My last day in Russia was a lot of things. It was stressful, it was fun, it was full of nostalgia, but most of all, it was meaningful. I was responsible all semester and left every last bit of my packing to the last day — but there were still lots of fun things that I wanted to get done as well. My roommate and I initially planned to go ice skating, grab some dinner, and head back to pack all night. However, things didn’t go according to plan… and that’s how most great adventures start.


After leaving the metro stop to head to the ice rink, we realized a truly tragic piece of information: the rink was about a half hour walk away from the metro, and it was freezing cold. This is Russian winter, folks, and it lives up to its infamy regarding its cold temperatures. We trudged through ice and snow, routinely complaining about how we’d lost feeling in all parts of our bodies, and after a long treacherous journey, we finally happened upon our destination: Novaya Gollandiya, or New Holland. New Holland is a man-made island in Saint Petersburg, and it’s very popular with the locals. It has a shopping center in the shape of a donut, along with an ice rink. Tonight’s to-do? Ice skating… in the dead of winter. How much more Russian could it get?


We spent the next hour rolling around on the ice, or at least trying to do so. It was my first time ever being on ice, and I learnt a lot about myself in that hour of struggle. I was absolutely petrified about stepping out onto the ice with two hundred other speedy Russian skaters, but I insisted upon simply put myself out there. Starting at a mind-numbingly slow pace, I learned the mechanics on how to not fall on my butt and move forward — moving myself forward was actually the hardest part for me! I ended up having a lot of fun skating, even though I know that I’m still absolutely dreadful at it, simply because I had my friends to there to enjoy that first-time experience with. I truly think that even doing things badly is fun, as long as you have good company with you, and I think that having friends around me adds deep value to all of my endeavors.

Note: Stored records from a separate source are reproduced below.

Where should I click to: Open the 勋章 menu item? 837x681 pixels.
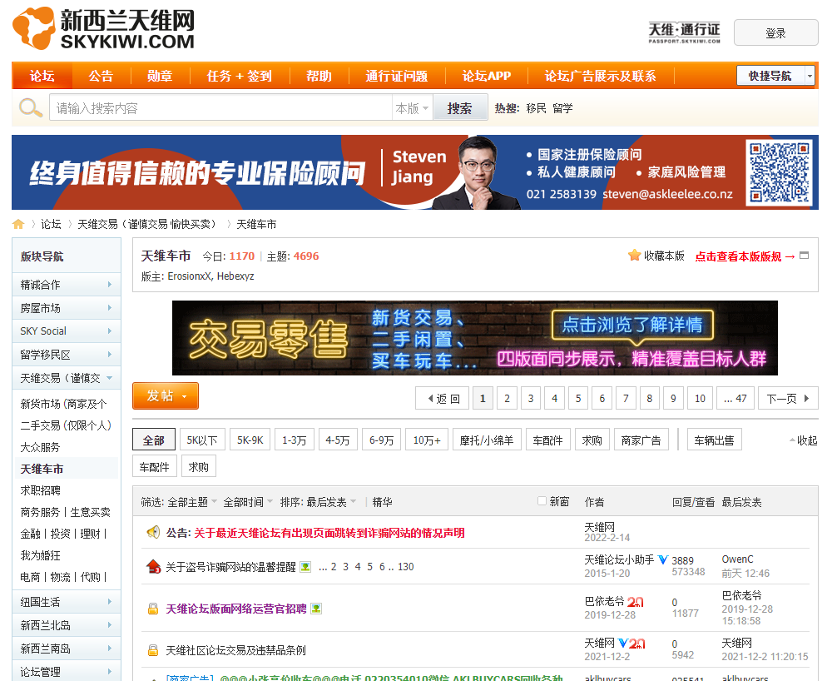point(160,76)
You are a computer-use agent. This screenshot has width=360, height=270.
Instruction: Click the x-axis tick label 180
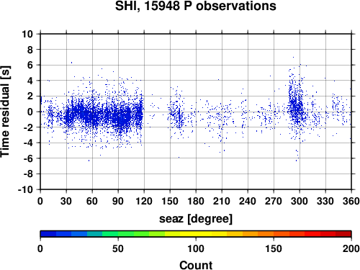pyautogui.click(x=196, y=201)
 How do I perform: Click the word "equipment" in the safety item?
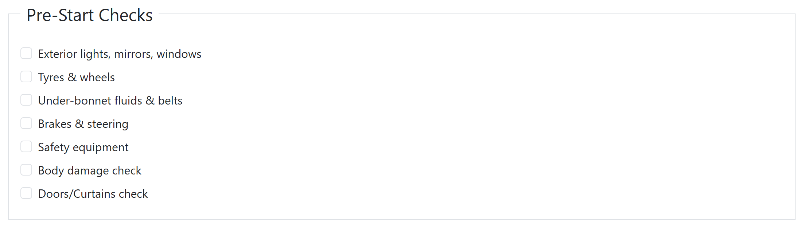[101, 147]
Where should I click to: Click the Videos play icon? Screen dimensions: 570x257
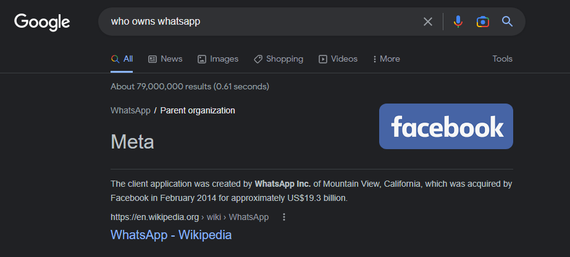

After this, we went to Nevsky Prospect to pick up some last-minute souvenirs, and we bid our farewells to the Spas na Krovi, or Church of the Savior on Spilled Blood. Spas na Krovi is St. Petersburg’s most iconic church, and it is an absolutely marvelous beauty in person. It was an emotional moment for me, knowing that this was going to be my last time seeing the main streets and sights of Russia’s cultural capital for awhile. However, I tried to remain in the moment and soak up as much of Russia as I could, simply because I wanted to have these memories rooted in positive emotion, rather than simply feeling sad about having to leave. Then, we went to our favorite restaurant in St. Petersburg, but it was already 11 pm. They turned us away, saying that even though they were open until midnight, the kitchen had already closed down for the night. Another problem? The bridges in St. Petersburg close at 1 in the morning and open again at around 5, meaning that we had a super tight time to finish up dinner, unless we wanted to stay out all night. This was where things became… unexpected.

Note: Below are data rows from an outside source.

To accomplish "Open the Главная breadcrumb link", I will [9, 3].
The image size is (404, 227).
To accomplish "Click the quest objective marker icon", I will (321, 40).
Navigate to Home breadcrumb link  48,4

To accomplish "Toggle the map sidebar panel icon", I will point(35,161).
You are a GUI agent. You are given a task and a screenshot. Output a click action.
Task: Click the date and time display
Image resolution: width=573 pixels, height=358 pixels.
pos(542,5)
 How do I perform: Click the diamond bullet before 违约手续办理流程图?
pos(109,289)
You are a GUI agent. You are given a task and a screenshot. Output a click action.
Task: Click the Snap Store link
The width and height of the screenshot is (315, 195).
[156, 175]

So yes, it was nearly midnight — but it was over an hour’s commute back to the dorm, and we were starving, and the metro was closing soon for the night at this point. We walked around the area, desperate for any kind of sustenance, and happened upon a 24 hour cafe! Looking at each other, we all knew we were thinking the same thing: what did we have to lose? We went in, ate some food, and sat back and relaxed as we enjoyed the atmosphere of the cafe which was bustling even at midnight. However, as our conversation continued, we quickly realized that it was now past the time that the bridges were closing, meaning that we were now trapped out in the city all night, and we were flying out of Russia in less than 12 hours with nothing yet packed! We tried to remain calm anyways, knowing that there was nothing we could do about the situation. Thus, we stayed in the cafe and let our conversations wind around and touch on deeper topics subjects, from emotional turmoil to the complexity of our true feelings about heading back home to America. After a long while of this going on, it was 3 in the morning, and we were getting tired, so we decided to ask our waiter when the bridges reopened. His response? It was Friday… the bridges don’t close on the weekend. We could have gone back any time we wanted.


We quickly called an Uber to head home, since the metro was still closed, but we were literally kicking ourselves at first for staying out that long for no reason when we could have headed back way earlier and gotten some packing done! However, as we drove through the dead silent St. Petersburg streets at night, it dawned on us that this had been a truly unique night, staying out all night simply relaxing in the peaceful company of fantastic friends. We arrived back to the dorm at around 4 in the morning, and I still packed a bit and only got around 2 hours of sleep that night. I still think it was completely worth it, though, to have had a great and memorable experience as my last night in Russia with friends that I know will last me a lifetime. I couldn’t have asked for a better final evening abroad.